More thoughts after the jump.

Is there anything more symbolic for the Nets than the first possession of the game? Courtney Lee misses an 18-footer, which is rebounded by Brook Lopez who hits the front of the rim from about 12-feet out, which is rebounded again, under the basket, by Yi, who gets blocked by Monta Ellis.

The Nets just find ways to compound mistakes.
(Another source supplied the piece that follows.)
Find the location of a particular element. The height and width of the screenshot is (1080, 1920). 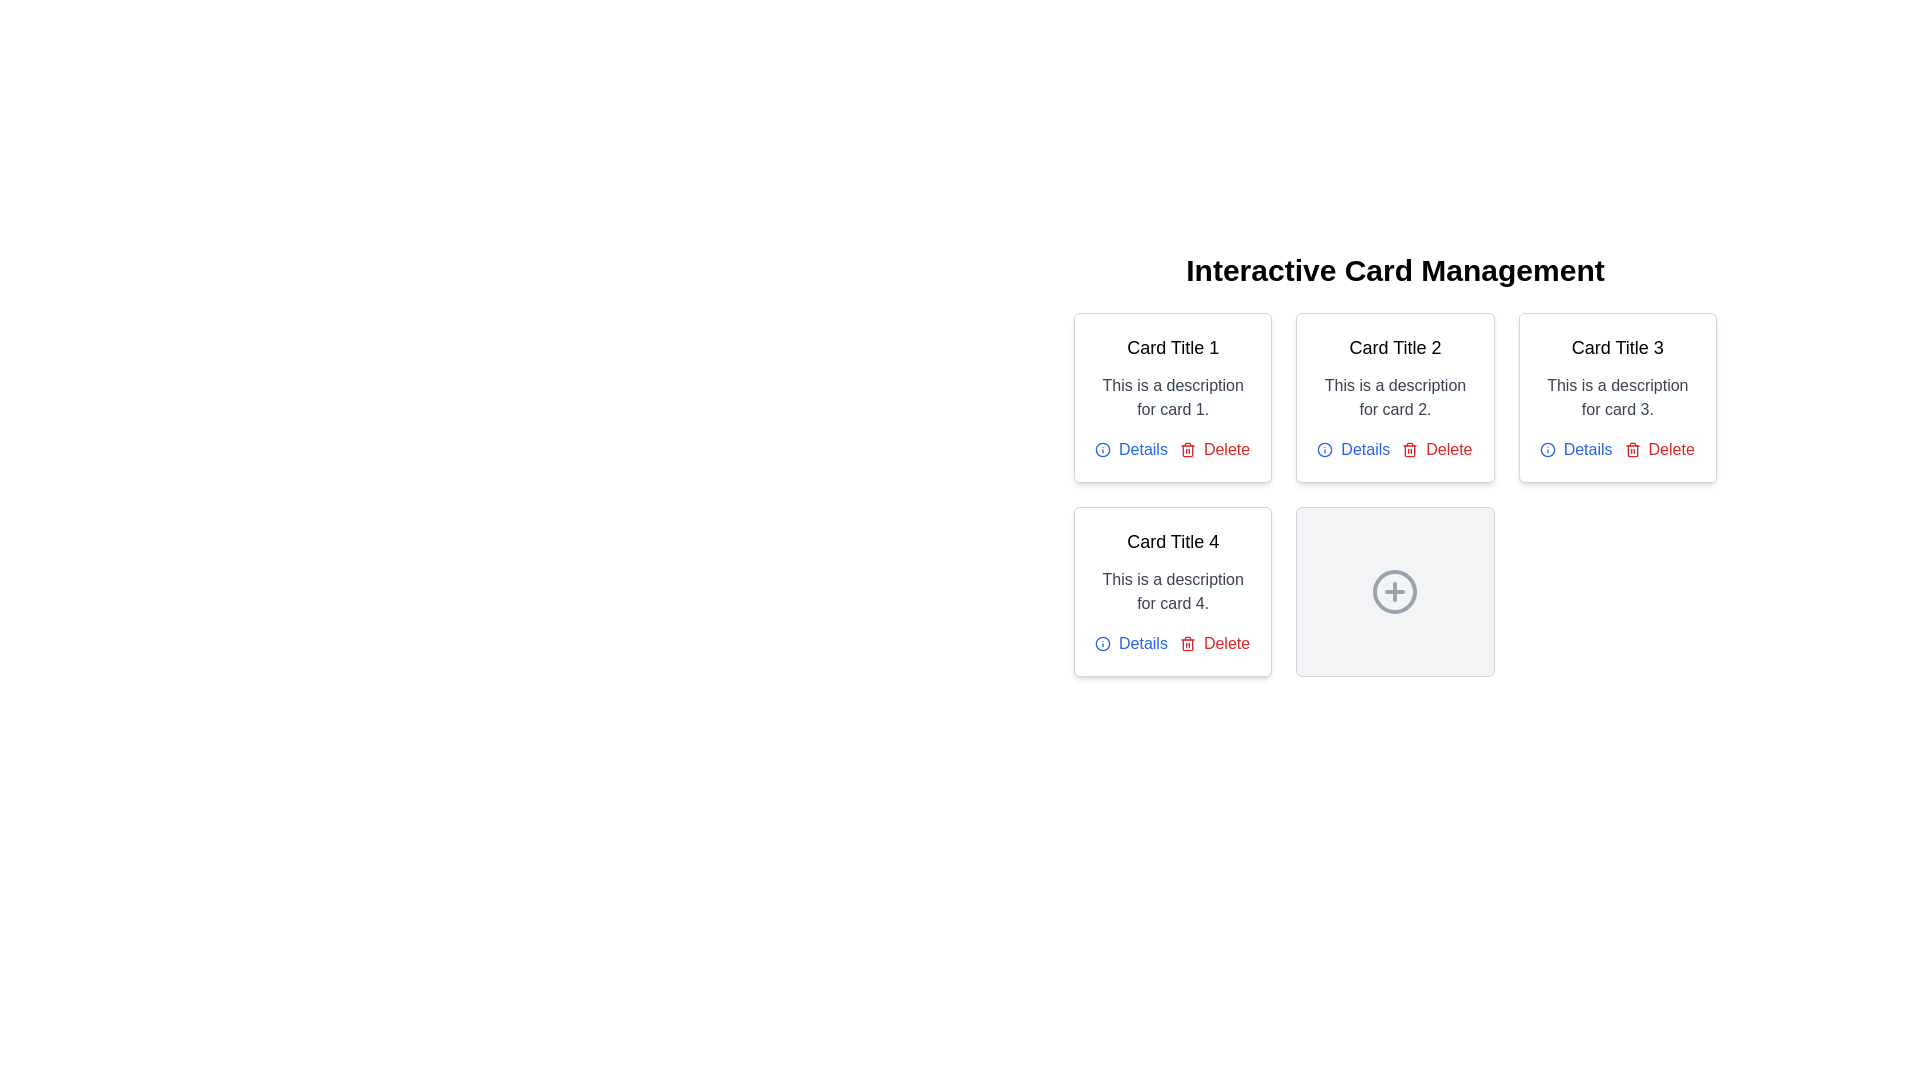

the text element displaying 'Card Title 2' at the center of the second card is located at coordinates (1394, 346).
At the 2:35 mark in the first, Courtney Lee got the ball knocked away yet managed to recover at halfcourt with about 7 seconds left on the 24. He tried to make a quick pass to Kris Humphries in the left corner, but it was picked off by Monta Ellis leading to an uncontested slam for Corey Maggette.

Not a game goes by where I’m not impressed by something Kris Humphries is doing out there. At the 7:38 in the third, Humphries made a very impressive move, getting the ball about 18-feet out with his back to the basket, while being guarded by Tolliver. Humphries made a spin move and blew by Tolliver along the left baseline to get a dunk. If Hump could just develop into a better man defender, I think he has the tools to be a legit player in this league.

At the 6:04 mark in the first, Anthony Tolliver hits his first three of the season from the right corner. Yi wasn’t within 15 feet from him on the defensive end.

Andris Biedrins looks like a stock villain from one of the Die Hard movies. And I appreciate the crowd cheering him on at the free throw line, considering the guy is shooting 11 percent from the charity stripe this season.